Evet, üniversite…  Kazanması bir dert, bitirmesi başka dert… Ama üniversiteli olmanın cazibesi pek bir etkileyici canım.

Lise bitti tabi. O zamanlar dershaneler dolup taşıyor, üniversiteye hazırlananlarla.  Çok yakın bir arkadaşımın abisinin ön ayak olmasıyla ben de arkadaşımla aynı dershaneye başladım. Ailecek destekleri oldu bana. Unutmam ve haklarını ödeyebilmem mümkün değil.
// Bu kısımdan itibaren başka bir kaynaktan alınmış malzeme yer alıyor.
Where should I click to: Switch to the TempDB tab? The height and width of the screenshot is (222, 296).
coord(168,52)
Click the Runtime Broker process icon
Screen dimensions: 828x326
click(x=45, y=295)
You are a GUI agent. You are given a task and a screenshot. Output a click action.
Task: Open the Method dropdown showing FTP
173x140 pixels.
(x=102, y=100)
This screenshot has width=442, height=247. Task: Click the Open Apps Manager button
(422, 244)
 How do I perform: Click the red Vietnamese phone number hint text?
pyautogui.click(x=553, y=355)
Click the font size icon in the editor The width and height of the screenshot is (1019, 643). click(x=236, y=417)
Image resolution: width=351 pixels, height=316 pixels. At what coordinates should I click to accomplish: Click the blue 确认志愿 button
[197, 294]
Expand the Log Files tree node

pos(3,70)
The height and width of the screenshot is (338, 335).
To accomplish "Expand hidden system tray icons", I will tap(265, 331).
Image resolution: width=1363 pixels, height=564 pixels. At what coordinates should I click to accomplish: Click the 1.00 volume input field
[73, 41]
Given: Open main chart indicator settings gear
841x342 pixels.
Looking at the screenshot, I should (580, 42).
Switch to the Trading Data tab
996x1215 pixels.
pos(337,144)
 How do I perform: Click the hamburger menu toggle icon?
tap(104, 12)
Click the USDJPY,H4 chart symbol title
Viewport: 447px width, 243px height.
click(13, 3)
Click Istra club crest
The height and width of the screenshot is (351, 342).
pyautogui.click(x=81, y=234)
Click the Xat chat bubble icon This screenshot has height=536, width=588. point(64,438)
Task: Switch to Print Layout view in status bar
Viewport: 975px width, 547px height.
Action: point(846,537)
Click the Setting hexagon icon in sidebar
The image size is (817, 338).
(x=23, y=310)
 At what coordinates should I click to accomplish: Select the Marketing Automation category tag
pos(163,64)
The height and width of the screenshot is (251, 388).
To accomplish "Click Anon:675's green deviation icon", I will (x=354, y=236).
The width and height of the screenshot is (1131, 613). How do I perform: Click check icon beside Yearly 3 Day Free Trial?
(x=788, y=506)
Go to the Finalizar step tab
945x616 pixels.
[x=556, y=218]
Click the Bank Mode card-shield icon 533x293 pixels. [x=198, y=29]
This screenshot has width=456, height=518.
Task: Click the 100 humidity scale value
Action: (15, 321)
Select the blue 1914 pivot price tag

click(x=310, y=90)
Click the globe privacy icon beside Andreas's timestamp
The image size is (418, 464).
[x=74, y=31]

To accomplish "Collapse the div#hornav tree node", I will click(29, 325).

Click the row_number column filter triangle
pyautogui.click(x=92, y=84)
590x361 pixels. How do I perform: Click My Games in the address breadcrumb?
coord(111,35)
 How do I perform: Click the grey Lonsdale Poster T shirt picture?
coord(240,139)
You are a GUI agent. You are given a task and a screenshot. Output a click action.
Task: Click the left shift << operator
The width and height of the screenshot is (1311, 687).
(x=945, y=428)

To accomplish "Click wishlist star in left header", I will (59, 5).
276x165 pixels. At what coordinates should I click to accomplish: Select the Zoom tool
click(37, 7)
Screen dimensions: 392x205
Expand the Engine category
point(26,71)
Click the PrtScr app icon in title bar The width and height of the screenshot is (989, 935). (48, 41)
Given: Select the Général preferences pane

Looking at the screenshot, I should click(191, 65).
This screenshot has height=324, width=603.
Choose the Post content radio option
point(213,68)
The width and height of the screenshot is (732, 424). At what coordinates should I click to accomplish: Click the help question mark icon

Birkaç hafta sonra ödeme için sınıftan çağırılınca, kontenjandan girdiğimi düşündüğüm dershanenin tavanı üstüme çökmüş olmasa da ona benzer bir duygu yaşadım. Maddi durumumuz pek müsait olmadığı için kısa bir süre sonra bıraktım dershaneyi.  Çok sonra, devam ettiğim sürenin ücretini arkadaşımın ailesinin ödediğini öğrendim. Böyle dost kolay bulunur mu?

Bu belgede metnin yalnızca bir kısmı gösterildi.